● **SET PROBLEM**: Return verbatim the part of the items that opens with the line containing "You are a computer-use agent. Image" and closes with the line containing "will pyautogui.click(x=370, y=88).", both of those lines included.

>> Begin DATA ROWS

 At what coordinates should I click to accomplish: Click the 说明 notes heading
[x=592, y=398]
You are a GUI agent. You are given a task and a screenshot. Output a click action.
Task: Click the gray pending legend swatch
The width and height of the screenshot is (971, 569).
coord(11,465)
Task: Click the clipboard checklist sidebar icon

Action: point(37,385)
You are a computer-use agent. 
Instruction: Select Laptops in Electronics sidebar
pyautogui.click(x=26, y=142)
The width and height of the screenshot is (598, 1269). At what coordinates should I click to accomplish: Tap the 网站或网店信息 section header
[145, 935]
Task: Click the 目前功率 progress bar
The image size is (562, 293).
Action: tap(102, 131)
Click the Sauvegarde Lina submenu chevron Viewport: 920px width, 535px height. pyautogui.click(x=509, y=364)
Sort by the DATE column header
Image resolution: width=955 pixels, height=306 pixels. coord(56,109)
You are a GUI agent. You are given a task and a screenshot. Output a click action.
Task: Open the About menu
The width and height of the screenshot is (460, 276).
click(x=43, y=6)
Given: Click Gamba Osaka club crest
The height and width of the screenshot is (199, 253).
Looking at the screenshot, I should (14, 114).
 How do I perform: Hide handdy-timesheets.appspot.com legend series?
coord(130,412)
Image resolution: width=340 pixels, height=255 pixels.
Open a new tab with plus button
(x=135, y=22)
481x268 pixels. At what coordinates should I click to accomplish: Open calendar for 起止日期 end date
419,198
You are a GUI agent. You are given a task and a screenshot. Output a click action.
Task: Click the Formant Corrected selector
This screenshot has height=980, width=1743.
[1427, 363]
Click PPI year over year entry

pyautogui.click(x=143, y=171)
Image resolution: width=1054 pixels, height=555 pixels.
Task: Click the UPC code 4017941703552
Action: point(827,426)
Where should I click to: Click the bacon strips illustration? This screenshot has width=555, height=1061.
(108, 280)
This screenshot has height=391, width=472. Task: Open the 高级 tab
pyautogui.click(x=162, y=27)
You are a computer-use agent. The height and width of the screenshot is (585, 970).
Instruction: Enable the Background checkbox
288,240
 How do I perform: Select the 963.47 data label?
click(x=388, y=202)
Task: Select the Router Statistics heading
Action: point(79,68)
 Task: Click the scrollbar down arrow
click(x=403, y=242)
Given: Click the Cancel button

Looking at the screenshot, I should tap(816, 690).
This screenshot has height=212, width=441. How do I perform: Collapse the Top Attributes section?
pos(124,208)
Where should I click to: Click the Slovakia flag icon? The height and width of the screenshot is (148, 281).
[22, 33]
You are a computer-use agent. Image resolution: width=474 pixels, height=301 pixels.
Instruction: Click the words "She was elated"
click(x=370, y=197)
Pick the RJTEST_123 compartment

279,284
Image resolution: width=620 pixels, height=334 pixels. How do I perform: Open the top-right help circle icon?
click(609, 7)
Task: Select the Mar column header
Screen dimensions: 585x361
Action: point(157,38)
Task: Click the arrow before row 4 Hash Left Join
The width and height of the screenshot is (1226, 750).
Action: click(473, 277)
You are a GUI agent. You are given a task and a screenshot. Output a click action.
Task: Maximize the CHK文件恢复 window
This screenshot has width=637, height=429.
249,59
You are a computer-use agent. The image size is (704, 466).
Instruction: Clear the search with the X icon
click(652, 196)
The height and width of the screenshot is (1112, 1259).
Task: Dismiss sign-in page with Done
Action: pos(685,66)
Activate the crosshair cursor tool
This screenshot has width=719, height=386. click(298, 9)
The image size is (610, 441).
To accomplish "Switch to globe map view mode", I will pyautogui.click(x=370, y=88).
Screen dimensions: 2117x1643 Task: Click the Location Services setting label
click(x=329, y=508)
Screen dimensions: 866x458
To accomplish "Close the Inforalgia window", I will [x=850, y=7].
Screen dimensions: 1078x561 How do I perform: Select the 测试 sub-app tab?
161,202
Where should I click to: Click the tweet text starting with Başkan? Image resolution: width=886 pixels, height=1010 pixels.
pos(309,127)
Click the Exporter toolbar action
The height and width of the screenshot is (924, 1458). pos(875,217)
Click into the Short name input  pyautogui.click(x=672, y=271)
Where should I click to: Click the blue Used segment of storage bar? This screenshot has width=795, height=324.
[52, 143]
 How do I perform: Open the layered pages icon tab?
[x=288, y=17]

>> End DATA ROWS

● **THE RESPONSE**:
You are a computer-use agent. Image resolution: width=474 pixels, height=301 pixels.
Instruction: Click the words "She was elated"
click(x=370, y=197)
Pick the RJTEST_123 compartment

279,284
Image resolution: width=620 pixels, height=334 pixels. How do I perform: Open the top-right help circle icon?
click(609, 7)
Task: Select the Mar column header
Screen dimensions: 585x361
Action: point(157,38)
Task: Click the arrow before row 4 Hash Left Join
The width and height of the screenshot is (1226, 750).
Action: click(473, 277)
You are a GUI agent. You are given a task and a screenshot. Output a click action.
Task: Maximize the CHK文件恢复 window
This screenshot has width=637, height=429.
249,59
You are a computer-use agent. The image size is (704, 466).
Instruction: Clear the search with the X icon
click(652, 196)
The height and width of the screenshot is (1112, 1259).
Task: Dismiss sign-in page with Done
Action: pos(685,66)
Activate the crosshair cursor tool
This screenshot has width=719, height=386. click(298, 9)
The image size is (610, 441).
To accomplish "Switch to globe map view mode", I will pyautogui.click(x=370, y=88).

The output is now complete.